Stored data entries:
--- --- ---

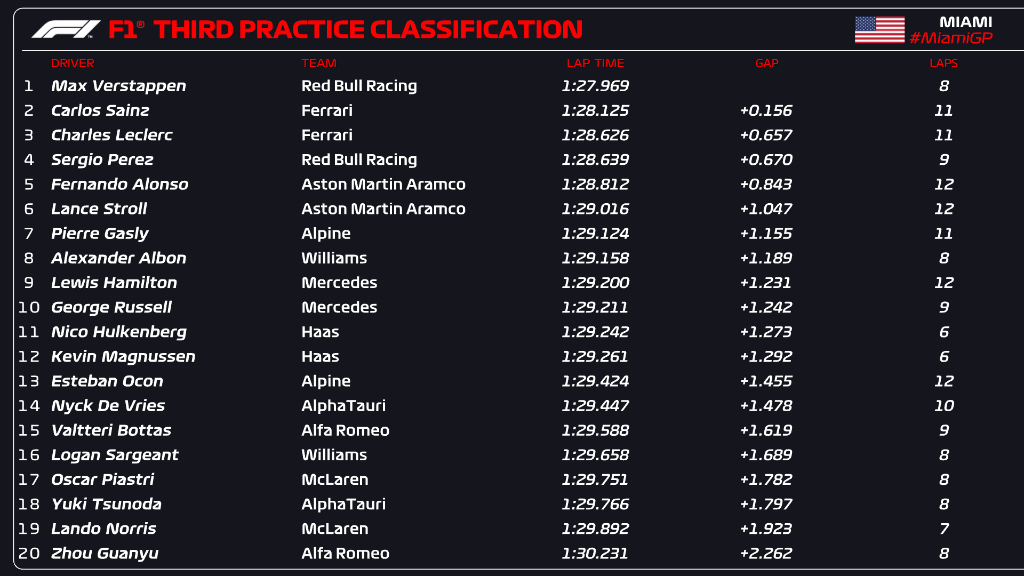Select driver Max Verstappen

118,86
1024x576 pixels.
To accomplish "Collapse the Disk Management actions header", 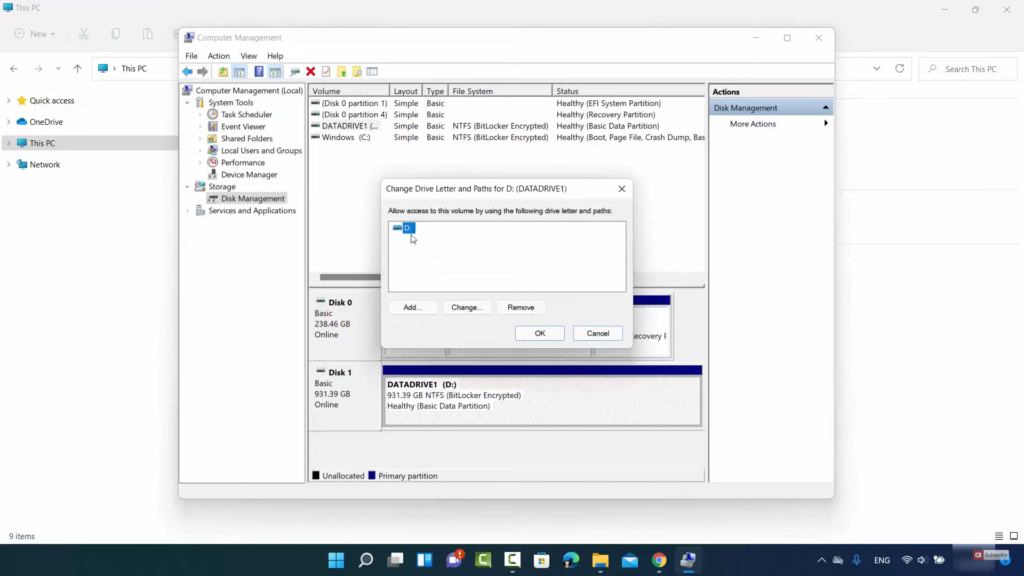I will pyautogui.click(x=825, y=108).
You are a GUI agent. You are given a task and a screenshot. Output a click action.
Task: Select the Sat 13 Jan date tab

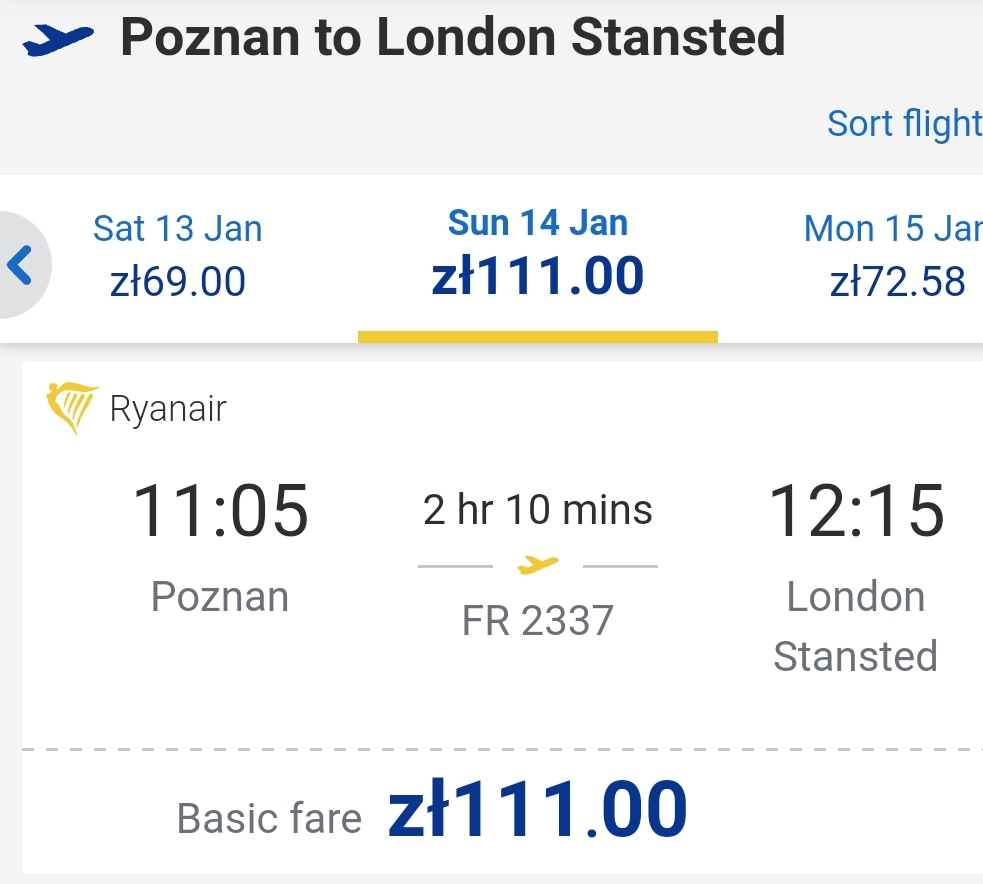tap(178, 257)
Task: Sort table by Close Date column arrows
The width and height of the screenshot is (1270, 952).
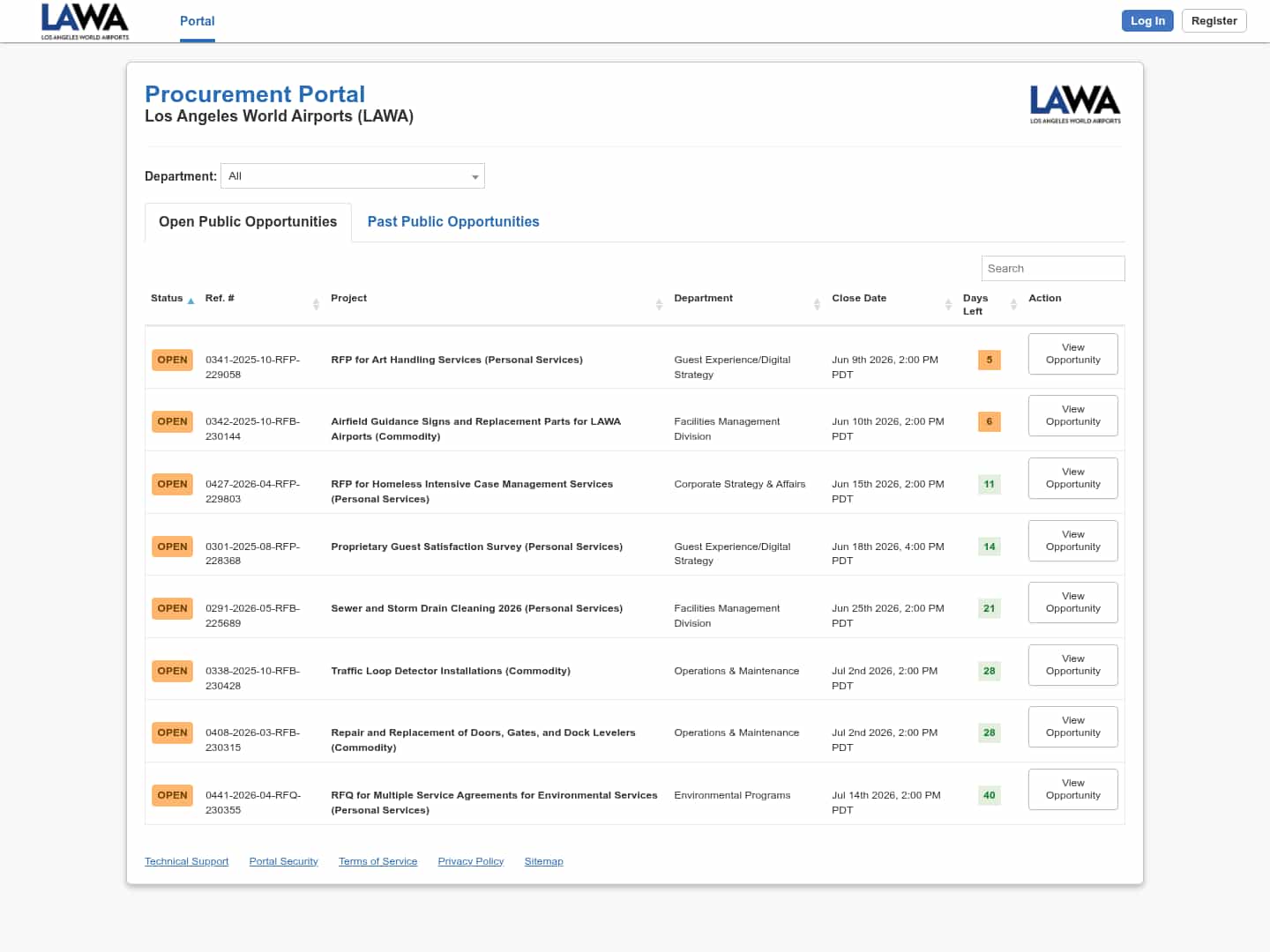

--- --- ---

ABOUT THIS EXERCISE
If a line above holds the string "screenshot", return it as it stands.

ANSWER TO THIS EXERCISE
You are a GUI agent. You are given a task and a screenshot. Output a click action.
The width and height of the screenshot is (1270, 952).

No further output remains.